### Your objective:
Write out the records again, exactly, leaving none out.

==== Material provided

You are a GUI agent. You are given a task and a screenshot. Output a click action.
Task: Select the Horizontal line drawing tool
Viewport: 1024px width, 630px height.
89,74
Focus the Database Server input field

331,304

========

### Task result:
You are a GUI agent. You are given a task and a screenshot. Output a click action.
Task: Select the Horizontal line drawing tool
Viewport: 1024px width, 630px height.
89,74
Focus the Database Server input field

331,304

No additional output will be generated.